Female Nude from the Rear View
do you see her?
hiding among the blue trees
& shards of mustard delphiniums?
her forest of daggers. her splintered bones.
calling. demurring.
running. naked. away.
always away.
never toward.
she breaks & is broken.
she dances & is rounded.
her flesh, the ancestors.
her eyes, seldom seen.
weapons. pawns?
she calls out…
is there anybody out there?
tacky as milkweed stuck & yowling
she is the center of the universe & the outer rim,
which threatens to fold back into its own half-light.
that deadly curve at the buttocks.
right where lovers have placed their hands, uneasy.
she will fold you into her.
so, want to go. because you won't return.
hear her, if you can’t see her, when she says…
like lennie
petting his poor doomed puppy to its death
because he loved it too much
i could kill you.
believe her.
(originally published in Angela’s poetry collection BONES from Haiku House)
It’s more than just loving the music of rock legend Jimi Hendrix; I have forever felt a familial pull towards him. I’ve never understood why, but with this poem I finally decided to try and give that some investigation. I had just recently, and for the first time ever, traveled to Seattle, where Jimi’s buried, and I decided I would visit his gravesite. It was a pilgrimage. So, the poem itself is actually comprised of the notes I was taking to ready myself for writing while sitting in a coffee house. And at a certain point, there simply came a moment where I stared at my notes, and the poem was there. In fact, I would say it was that moment that helped me recognize my own penchant for wanting to “create” worlds, to over-think, over-word, over-conceptualize, to make things fat with meaning. But as I stared at my notes, I felt that nothing more was needed.
Flowers for Cousin Jimi:
Notes for a Poem I had Planned to Write
Making the pilgrimage to Greenwood Memorial Park, Renton, WA.
How I checked out of my AirBnB and hiked down the hill,
only a mile away but I didn’t know that yet, and waited at the corner
for Kerry to pick me up. A tender reunion.
How I loved sharing the experience with her.
How we strolled the cemetery visiting more than just the legend Jimi Hendrix,
but she would never truly know the depth of my pull.
How I meant to bring a bouquet of purple irises to place on his grave, but it didn’t happen
and I was mad at myself for it.
Kissing the towering slate gray marble headstone that bore many lipsticked kisses.
Never caring for an instant the germs in that gesture, and me, a little bit germ-phobic.

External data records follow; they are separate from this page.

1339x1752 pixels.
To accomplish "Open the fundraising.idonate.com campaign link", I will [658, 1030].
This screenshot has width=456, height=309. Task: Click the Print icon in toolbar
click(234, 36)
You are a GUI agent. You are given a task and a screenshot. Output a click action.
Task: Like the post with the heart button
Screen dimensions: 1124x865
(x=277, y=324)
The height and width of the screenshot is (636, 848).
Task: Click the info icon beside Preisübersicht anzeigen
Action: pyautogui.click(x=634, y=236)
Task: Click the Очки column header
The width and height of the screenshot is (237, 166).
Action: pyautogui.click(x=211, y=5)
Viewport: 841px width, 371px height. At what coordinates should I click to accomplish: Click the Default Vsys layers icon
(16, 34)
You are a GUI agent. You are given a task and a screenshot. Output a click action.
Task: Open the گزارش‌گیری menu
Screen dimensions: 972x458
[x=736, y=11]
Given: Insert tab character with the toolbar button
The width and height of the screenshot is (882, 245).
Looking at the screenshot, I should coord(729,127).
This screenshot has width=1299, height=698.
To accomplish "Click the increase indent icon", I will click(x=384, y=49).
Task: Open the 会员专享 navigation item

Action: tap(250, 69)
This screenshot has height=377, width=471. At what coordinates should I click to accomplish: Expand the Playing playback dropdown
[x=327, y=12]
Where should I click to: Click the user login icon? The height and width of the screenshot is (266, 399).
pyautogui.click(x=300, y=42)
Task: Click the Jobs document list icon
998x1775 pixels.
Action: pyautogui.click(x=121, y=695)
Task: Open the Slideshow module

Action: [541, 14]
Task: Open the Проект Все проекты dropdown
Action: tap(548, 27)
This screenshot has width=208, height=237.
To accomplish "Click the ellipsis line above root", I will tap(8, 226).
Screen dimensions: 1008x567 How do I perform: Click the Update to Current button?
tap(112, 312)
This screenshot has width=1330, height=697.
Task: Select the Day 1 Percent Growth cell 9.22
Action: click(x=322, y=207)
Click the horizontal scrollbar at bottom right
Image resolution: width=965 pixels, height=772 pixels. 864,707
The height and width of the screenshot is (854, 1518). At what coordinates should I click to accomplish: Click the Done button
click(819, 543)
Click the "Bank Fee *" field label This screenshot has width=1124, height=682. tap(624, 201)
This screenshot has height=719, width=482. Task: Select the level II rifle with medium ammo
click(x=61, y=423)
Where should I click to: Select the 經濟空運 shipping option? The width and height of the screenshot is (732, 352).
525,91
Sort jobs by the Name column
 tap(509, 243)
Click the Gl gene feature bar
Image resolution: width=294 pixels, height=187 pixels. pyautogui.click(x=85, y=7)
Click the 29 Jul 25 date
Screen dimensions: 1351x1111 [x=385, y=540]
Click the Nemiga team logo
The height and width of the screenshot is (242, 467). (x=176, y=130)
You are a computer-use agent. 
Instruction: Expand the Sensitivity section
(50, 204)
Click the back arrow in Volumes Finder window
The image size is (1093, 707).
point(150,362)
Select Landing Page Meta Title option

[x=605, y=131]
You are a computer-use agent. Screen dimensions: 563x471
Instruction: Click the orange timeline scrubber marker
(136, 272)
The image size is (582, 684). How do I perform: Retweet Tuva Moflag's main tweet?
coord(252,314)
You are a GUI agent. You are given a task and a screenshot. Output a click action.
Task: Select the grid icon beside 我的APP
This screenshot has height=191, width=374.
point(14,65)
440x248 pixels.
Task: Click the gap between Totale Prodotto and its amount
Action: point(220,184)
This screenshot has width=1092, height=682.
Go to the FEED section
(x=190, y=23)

Picturing him kiss the sky. Picturing me kissing it with him.
Needing the Black connection when I’ve lived my whole life forced to defend my case against
those who would say I have no such connection.
Being asked if I’ve ever been.
Understanding his inner outsider.
Understanding his inner outsider.
Wait, I already wrote that. No, not a mistake. Write it again, dammit.
Understanding. His. Inner. Outsider.
Claiming Jimi as cousin. A playful joke between Irma and me, who makes the claim too.
But is it lighthearted and playful? Or is the pull umbilical?
Wishing he’d lived to change the world. Instant self-correction. He did change the world.
At such a young age it makes the head spin.
Frustration and even a little jealousy that no such magic and allure exist in me.
Magic is the only word for him.
Sadness that I’ve needed to chase that forever. The magic, not Jimi.
I’ve never had to chase Jimi. He has situated himself inside me like he belonged.
He is the voodoo child encircling the third stone, too otherworldly to have actually lived on it.
You speak to a deep, cellular painbody I cannot name. Wait, 2nd-person now?
Yes, no. Yes. Maybe the whole thing in 2nd-person.
If I speak directly to him, will he speak back? The way we say we hear God answer
when we pray?
The way we claim the connection with an almost haughty: “yeah, God and me?
We’re tight.”
Jimi. Mr. Hendrix. Cousin. You speak to a painbody I cannot even name
but which has dictated my life like a whip-wielding dominatrix with my nasty money
sweaty in her fists.
Keep speaking to him.
Can’t write this poem yet.
I’m shaking. Probably the caffeine.
Take a deep breath. Stop talking. Stop writing. Stop taking notes. Take a pause. Listen.
It’s in the pause that he’ll come. It’s in the pause that he’ll answer. It’s in the pause.
The space between words. The gap between thoughts. The castle, made of sand, falling
into the sea. The silence in the underwater void.
The caffeine is thumping my heart something fierce.
Write later.
Annie Klier Newcomer founded a not-for-profit, Kansas City Spirit that served children in metropolitan Kansas for a decade. Annie volunteers in chess and poetry after-school programs in Kansas City, Missouri. She and her husband, David, and the staff of the Overland Park Arboretum & Botanical Gardens are working to develop The Emily Dickinson Garden in hopes of bringing art and poetry educational programs to their community.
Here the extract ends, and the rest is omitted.